Work item: Give back the entries verbatim.

[Records for this task — start]

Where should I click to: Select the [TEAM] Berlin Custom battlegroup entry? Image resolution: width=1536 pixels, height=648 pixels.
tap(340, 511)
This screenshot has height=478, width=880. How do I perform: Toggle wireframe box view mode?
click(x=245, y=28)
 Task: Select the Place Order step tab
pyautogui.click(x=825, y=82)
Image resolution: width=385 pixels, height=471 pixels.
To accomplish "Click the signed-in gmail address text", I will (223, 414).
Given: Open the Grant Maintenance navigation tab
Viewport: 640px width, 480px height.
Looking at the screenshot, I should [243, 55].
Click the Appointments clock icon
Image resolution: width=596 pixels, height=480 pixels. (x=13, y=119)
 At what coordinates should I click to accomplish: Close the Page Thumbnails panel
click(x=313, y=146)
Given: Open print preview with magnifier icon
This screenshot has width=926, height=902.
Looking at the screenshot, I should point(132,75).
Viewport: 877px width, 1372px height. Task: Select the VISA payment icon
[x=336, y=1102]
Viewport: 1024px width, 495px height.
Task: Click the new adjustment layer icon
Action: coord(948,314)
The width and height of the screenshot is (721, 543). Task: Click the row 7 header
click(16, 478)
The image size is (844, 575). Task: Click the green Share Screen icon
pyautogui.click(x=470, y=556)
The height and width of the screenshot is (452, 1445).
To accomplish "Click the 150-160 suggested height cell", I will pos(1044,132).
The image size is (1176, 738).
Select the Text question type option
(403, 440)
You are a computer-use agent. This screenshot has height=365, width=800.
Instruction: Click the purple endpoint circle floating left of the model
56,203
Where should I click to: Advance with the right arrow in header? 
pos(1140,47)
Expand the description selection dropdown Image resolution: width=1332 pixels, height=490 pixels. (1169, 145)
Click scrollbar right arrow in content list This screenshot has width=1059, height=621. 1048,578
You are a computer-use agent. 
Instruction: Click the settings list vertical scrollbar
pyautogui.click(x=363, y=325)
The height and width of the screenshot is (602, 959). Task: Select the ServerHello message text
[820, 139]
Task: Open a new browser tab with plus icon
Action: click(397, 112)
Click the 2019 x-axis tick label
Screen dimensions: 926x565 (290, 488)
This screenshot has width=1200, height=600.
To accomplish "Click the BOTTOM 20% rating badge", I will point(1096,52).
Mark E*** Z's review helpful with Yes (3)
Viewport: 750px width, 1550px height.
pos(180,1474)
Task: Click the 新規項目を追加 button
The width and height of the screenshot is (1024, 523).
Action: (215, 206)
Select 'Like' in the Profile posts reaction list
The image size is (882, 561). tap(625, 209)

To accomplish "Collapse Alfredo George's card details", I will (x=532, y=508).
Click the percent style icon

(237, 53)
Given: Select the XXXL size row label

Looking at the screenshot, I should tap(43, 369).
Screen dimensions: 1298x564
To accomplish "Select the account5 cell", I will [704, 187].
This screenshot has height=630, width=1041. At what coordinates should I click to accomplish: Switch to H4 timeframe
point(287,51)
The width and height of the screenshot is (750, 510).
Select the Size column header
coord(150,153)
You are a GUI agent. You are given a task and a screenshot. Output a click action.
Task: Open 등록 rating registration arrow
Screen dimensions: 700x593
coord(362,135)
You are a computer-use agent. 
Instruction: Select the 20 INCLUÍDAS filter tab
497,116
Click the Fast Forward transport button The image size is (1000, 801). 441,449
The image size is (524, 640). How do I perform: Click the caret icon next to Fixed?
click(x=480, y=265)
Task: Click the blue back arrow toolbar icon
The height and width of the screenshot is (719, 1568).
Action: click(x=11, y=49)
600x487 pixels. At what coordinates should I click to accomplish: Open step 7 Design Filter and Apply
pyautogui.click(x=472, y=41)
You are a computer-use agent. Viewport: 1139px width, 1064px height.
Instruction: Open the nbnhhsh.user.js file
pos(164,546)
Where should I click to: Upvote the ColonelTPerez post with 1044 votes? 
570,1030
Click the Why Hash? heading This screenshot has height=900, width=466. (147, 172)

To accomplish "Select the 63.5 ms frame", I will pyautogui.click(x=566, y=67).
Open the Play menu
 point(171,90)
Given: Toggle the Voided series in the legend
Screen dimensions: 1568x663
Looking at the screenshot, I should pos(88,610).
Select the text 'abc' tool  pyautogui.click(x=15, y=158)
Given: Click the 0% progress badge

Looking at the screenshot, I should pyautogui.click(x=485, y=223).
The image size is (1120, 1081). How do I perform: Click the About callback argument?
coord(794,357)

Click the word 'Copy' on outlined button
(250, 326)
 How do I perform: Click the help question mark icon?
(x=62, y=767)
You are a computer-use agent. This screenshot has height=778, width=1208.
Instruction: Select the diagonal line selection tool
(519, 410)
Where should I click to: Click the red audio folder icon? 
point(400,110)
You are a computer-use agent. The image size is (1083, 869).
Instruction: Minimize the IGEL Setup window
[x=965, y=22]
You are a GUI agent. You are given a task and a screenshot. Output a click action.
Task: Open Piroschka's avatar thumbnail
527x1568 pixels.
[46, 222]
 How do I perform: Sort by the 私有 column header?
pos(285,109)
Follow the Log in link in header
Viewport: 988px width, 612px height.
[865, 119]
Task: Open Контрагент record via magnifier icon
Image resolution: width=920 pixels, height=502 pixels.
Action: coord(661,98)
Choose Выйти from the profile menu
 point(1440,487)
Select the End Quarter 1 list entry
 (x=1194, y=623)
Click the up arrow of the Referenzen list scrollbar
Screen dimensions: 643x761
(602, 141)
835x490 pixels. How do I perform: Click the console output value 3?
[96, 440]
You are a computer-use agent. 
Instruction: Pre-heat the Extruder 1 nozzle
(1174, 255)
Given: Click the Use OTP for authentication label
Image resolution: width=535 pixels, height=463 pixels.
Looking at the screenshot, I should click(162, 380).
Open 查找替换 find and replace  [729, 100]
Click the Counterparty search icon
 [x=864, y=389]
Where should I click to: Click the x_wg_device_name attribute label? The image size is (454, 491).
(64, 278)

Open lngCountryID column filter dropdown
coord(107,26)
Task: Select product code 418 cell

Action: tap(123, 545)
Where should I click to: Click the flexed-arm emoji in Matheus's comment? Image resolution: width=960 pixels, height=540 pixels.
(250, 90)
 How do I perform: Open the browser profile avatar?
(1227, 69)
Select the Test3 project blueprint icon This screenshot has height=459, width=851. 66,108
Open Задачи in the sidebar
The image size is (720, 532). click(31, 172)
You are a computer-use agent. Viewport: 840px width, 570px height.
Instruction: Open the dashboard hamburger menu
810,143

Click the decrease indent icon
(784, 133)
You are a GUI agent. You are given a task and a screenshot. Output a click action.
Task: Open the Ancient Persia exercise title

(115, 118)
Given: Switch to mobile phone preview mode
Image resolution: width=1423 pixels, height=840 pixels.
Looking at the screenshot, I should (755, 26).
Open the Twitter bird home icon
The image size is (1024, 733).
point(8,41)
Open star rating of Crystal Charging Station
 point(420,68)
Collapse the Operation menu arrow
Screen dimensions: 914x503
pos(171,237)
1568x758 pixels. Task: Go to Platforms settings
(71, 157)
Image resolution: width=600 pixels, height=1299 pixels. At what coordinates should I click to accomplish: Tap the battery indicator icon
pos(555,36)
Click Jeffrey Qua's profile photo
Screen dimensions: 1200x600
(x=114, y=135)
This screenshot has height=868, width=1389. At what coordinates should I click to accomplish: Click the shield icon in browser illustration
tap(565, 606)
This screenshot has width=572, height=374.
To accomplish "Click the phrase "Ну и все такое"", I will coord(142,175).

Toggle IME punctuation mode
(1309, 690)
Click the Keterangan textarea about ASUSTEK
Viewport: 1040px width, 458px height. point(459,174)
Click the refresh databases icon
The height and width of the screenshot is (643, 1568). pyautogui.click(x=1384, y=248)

[Records for this task — finish]

Answer section:
Where should I click to: Select the [TEAM] Berlin Custom battlegroup entry? Image resolution: width=1536 pixels, height=648 pixels.
tap(340, 511)
This screenshot has height=478, width=880. How do I perform: Toggle wireframe box view mode?
click(x=245, y=28)
 Task: Select the Place Order step tab
pyautogui.click(x=825, y=82)
Image resolution: width=385 pixels, height=471 pixels.
To accomplish "Click the signed-in gmail address text", I will (223, 414).
Given: Open the Grant Maintenance navigation tab
Viewport: 640px width, 480px height.
Looking at the screenshot, I should [243, 55].
Click the Appointments clock icon
Image resolution: width=596 pixels, height=480 pixels. (x=13, y=119)
 At what coordinates should I click to accomplish: Close the Page Thumbnails panel
click(x=313, y=146)
Given: Open print preview with magnifier icon
This screenshot has width=926, height=902.
Looking at the screenshot, I should point(132,75).
Viewport: 877px width, 1372px height. Task: Select the VISA payment icon
[x=336, y=1102]
Viewport: 1024px width, 495px height.
Task: Click the new adjustment layer icon
Action: coord(948,314)
The width and height of the screenshot is (721, 543). Task: Click the row 7 header
click(16, 478)
The image size is (844, 575). Task: Click the green Share Screen icon
pyautogui.click(x=470, y=556)
The height and width of the screenshot is (452, 1445).
To accomplish "Click the 150-160 suggested height cell", I will pos(1044,132).
The image size is (1176, 738).
Select the Text question type option
(403, 440)
You are a computer-use agent. This screenshot has height=365, width=800.
Instruction: Click the purple endpoint circle floating left of the model
56,203
Where should I click to: Advance with the right arrow in header? 
pos(1140,47)
Expand the description selection dropdown Image resolution: width=1332 pixels, height=490 pixels. (1169, 145)
Click scrollbar right arrow in content list This screenshot has width=1059, height=621. 1048,578
You are a computer-use agent. 
Instruction: Click the settings list vertical scrollbar
pyautogui.click(x=363, y=325)
The height and width of the screenshot is (602, 959). Task: Select the ServerHello message text
[820, 139]
Task: Open a new browser tab with plus icon
Action: click(397, 112)
Click the 2019 x-axis tick label
Screen dimensions: 926x565 (290, 488)
This screenshot has width=1200, height=600.
To accomplish "Click the BOTTOM 20% rating badge", I will point(1096,52).
Mark E*** Z's review helpful with Yes (3)
Viewport: 750px width, 1550px height.
pos(180,1474)
Task: Click the 新規項目を追加 button
The width and height of the screenshot is (1024, 523).
Action: (215, 206)
Select 'Like' in the Profile posts reaction list
The image size is (882, 561). tap(625, 209)

To accomplish "Collapse Alfredo George's card details", I will (x=532, y=508).
Click the percent style icon

(237, 53)
Given: Select the XXXL size row label

Looking at the screenshot, I should tap(43, 369).
Screen dimensions: 1298x564
To accomplish "Select the account5 cell", I will [704, 187].
This screenshot has height=630, width=1041. At what coordinates should I click to accomplish: Switch to H4 timeframe
point(287,51)
The width and height of the screenshot is (750, 510).
Select the Size column header
coord(150,153)
You are a GUI agent. You are given a task and a screenshot. Output a click action.
Task: Open 등록 rating registration arrow
Screen dimensions: 700x593
coord(362,135)
You are a computer-use agent. 
Instruction: Select the 20 INCLUÍDAS filter tab
497,116
Click the Fast Forward transport button The image size is (1000, 801). 441,449
The image size is (524, 640). How do I perform: Click the caret icon next to Fixed?
click(x=480, y=265)
Task: Click the blue back arrow toolbar icon
The height and width of the screenshot is (719, 1568).
Action: click(x=11, y=49)
600x487 pixels. At what coordinates should I click to accomplish: Open step 7 Design Filter and Apply
pyautogui.click(x=472, y=41)
You are a computer-use agent. Viewport: 1139px width, 1064px height.
Instruction: Open the nbnhhsh.user.js file
pos(164,546)
Where should I click to: Upvote the ColonelTPerez post with 1044 votes? 
570,1030
Click the Why Hash? heading This screenshot has height=900, width=466. (147, 172)

To accomplish "Select the 63.5 ms frame", I will pyautogui.click(x=566, y=67).
Open the Play menu
 point(171,90)
Given: Toggle the Voided series in the legend
Screen dimensions: 1568x663
Looking at the screenshot, I should pos(88,610).
Select the text 'abc' tool  pyautogui.click(x=15, y=158)
Given: Click the 0% progress badge

Looking at the screenshot, I should pyautogui.click(x=485, y=223).
The image size is (1120, 1081). How do I perform: Click the About callback argument?
coord(794,357)

Click the word 'Copy' on outlined button
(250, 326)
 How do I perform: Click the help question mark icon?
(x=62, y=767)
You are a computer-use agent. This screenshot has height=778, width=1208.
Instruction: Select the diagonal line selection tool
(519, 410)
Where should I click to: Click the red audio folder icon? 
point(400,110)
You are a computer-use agent. The image size is (1083, 869).
Instruction: Minimize the IGEL Setup window
[x=965, y=22]
You are a GUI agent. You are given a task and a screenshot. Output a click action.
Task: Open Piroschka's avatar thumbnail
527x1568 pixels.
[46, 222]
 How do I perform: Sort by the 私有 column header?
pos(285,109)
Follow the Log in link in header
Viewport: 988px width, 612px height.
[865, 119]
Task: Open Контрагент record via magnifier icon
Image resolution: width=920 pixels, height=502 pixels.
Action: coord(661,98)
Choose Выйти from the profile menu
 point(1440,487)
Select the End Quarter 1 list entry
 (x=1194, y=623)
Click the up arrow of the Referenzen list scrollbar
Screen dimensions: 643x761
(602, 141)
835x490 pixels. How do I perform: Click the console output value 3?
[96, 440]
You are a computer-use agent. 
Instruction: Pre-heat the Extruder 1 nozzle
(1174, 255)
Given: Click the Use OTP for authentication label
Image resolution: width=535 pixels, height=463 pixels.
Looking at the screenshot, I should click(162, 380).
Open 查找替换 find and replace  [729, 100]
Click the Counterparty search icon
 [x=864, y=389]
Where should I click to: Click the x_wg_device_name attribute label? The image size is (454, 491).
(64, 278)

Open lngCountryID column filter dropdown
coord(107,26)
Task: Select product code 418 cell

Action: tap(123, 545)
Where should I click to: Click the flexed-arm emoji in Matheus's comment? Image resolution: width=960 pixels, height=540 pixels.
(250, 90)
 How do I perform: Open the browser profile avatar?
(1227, 69)
Select the Test3 project blueprint icon This screenshot has height=459, width=851. 66,108
Open Задачи in the sidebar
The image size is (720, 532). click(31, 172)
You are a computer-use agent. Viewport: 840px width, 570px height.
Instruction: Open the dashboard hamburger menu
810,143

Click the decrease indent icon
(784, 133)
You are a GUI agent. You are given a task and a screenshot. Output a click action.
Task: Open the Ancient Persia exercise title

(115, 118)
Given: Switch to mobile phone preview mode
Image resolution: width=1423 pixels, height=840 pixels.
Looking at the screenshot, I should (755, 26).
Open the Twitter bird home icon
The image size is (1024, 733).
point(8,41)
Open star rating of Crystal Charging Station
 point(420,68)
Collapse the Operation menu arrow
Screen dimensions: 914x503
pos(171,237)
1568x758 pixels. Task: Go to Platforms settings
(71, 157)
Image resolution: width=600 pixels, height=1299 pixels. At what coordinates should I click to accomplish: Tap the battery indicator icon
pos(555,36)
Click Jeffrey Qua's profile photo
Screen dimensions: 1200x600
(x=114, y=135)
This screenshot has height=868, width=1389. At what coordinates should I click to accomplish: Click the shield icon in browser illustration
tap(565, 606)
This screenshot has width=572, height=374.
To accomplish "Click the phrase "Ну и все такое"", I will coord(142,175).

Toggle IME punctuation mode
(1309, 690)
Click the Keterangan textarea about ASUSTEK
Viewport: 1040px width, 458px height. point(459,174)
Click the refresh databases icon
The height and width of the screenshot is (643, 1568). pyautogui.click(x=1384, y=248)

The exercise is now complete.